Since the events of Shore Leave, the caretaker who kept the whole planet has died, leaving everything in the virtual hands of the computer that scans people’s thoughts and turns them into reality. Said computer is getting a little fed up with its task, and decides to take over the Enterprise so it can see the galaxy. Fortunately, all it takes is a couple of sentences from Kirk and Uhura to convince the computer that it should continue doing its current job, and all is well once again.

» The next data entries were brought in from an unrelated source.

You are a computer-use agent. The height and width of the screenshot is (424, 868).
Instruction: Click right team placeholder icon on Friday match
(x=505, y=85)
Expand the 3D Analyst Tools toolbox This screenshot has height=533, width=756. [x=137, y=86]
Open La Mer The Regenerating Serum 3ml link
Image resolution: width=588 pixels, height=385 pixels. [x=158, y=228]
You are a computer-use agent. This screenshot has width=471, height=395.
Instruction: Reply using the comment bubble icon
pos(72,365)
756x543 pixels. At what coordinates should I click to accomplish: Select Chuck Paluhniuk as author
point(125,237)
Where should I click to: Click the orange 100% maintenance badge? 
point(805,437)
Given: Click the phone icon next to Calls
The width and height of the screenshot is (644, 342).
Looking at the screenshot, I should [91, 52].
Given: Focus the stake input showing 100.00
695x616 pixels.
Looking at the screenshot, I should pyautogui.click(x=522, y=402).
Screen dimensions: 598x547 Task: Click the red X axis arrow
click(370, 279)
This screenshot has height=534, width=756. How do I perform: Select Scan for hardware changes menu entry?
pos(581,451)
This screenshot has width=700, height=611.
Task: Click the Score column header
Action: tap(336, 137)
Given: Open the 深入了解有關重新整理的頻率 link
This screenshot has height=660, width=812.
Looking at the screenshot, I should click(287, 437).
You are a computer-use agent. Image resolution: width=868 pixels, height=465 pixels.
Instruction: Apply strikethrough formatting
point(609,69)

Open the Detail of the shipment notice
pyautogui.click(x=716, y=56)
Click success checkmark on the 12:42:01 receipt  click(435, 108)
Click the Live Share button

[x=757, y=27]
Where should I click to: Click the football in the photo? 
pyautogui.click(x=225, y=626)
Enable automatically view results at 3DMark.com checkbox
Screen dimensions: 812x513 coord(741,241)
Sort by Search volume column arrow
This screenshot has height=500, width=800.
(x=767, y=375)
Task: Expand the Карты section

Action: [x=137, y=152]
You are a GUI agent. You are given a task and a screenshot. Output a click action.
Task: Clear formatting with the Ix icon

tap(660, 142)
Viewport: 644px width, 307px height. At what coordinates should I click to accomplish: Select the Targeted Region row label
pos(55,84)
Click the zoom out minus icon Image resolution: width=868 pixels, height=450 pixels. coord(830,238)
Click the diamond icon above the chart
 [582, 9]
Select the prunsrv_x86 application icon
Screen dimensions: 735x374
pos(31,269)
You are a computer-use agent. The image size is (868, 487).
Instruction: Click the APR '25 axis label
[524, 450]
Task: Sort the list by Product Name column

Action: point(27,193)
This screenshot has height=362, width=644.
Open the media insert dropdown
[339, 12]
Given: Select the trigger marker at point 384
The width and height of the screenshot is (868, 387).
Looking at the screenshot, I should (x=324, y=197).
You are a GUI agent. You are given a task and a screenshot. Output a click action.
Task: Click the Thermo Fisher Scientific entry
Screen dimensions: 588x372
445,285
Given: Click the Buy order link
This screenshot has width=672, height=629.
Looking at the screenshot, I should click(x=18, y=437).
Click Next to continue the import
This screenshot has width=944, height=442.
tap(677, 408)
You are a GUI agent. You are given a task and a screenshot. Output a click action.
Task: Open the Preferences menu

In a less family-oriented show, the computer’s frustration could have been explored in a more satisfying fashion. Think about it – that computer has seen into the thoughts of a wide variety of visitors, many of whom will have some pretty dark and twisted fetishes and fantasies. Having seen all that, that computer is going to be pretty messed up – it’s either going to be utterly disgusted and horrified by organic life, or it’s going to be like that Twitter bot that became a massive racist troll after training on human input data. Either way, the results sound like exactly the kind of mess that a Starfleet crew should have to clean up.
This episode does at least give Uhura the rare chance to be part of a landing party, albeit seemingly only so that she can do the female character thing of getting kidnapped. She does at least hold her own against the computer, while her absence from the bridge gives us a chance to see Lieutenant M’Ress again. It’s just a shame that M’Ress’s only character trait thus far is delivering all of her lines with a catlike purr.
It’s also a little troubling that the conclusion of this episode is “it’s not slavery if you choose to serve”. Choices are rarely made in a vacuum – you might have chosen to take a job cleaning toilets, for example, but more because you wanted the money you need to live than because you consider it your vocation.
- If the computer really can’t kill anyone, then how is it planning to kill Kirk, Spock, McCoy and Sulu? Also, given the dangers they’ve faced on the planet, they seem remarkably confident that the computer will repair them if someone gets injured.
Summary – Once Upon a Planet: Just not that interesting.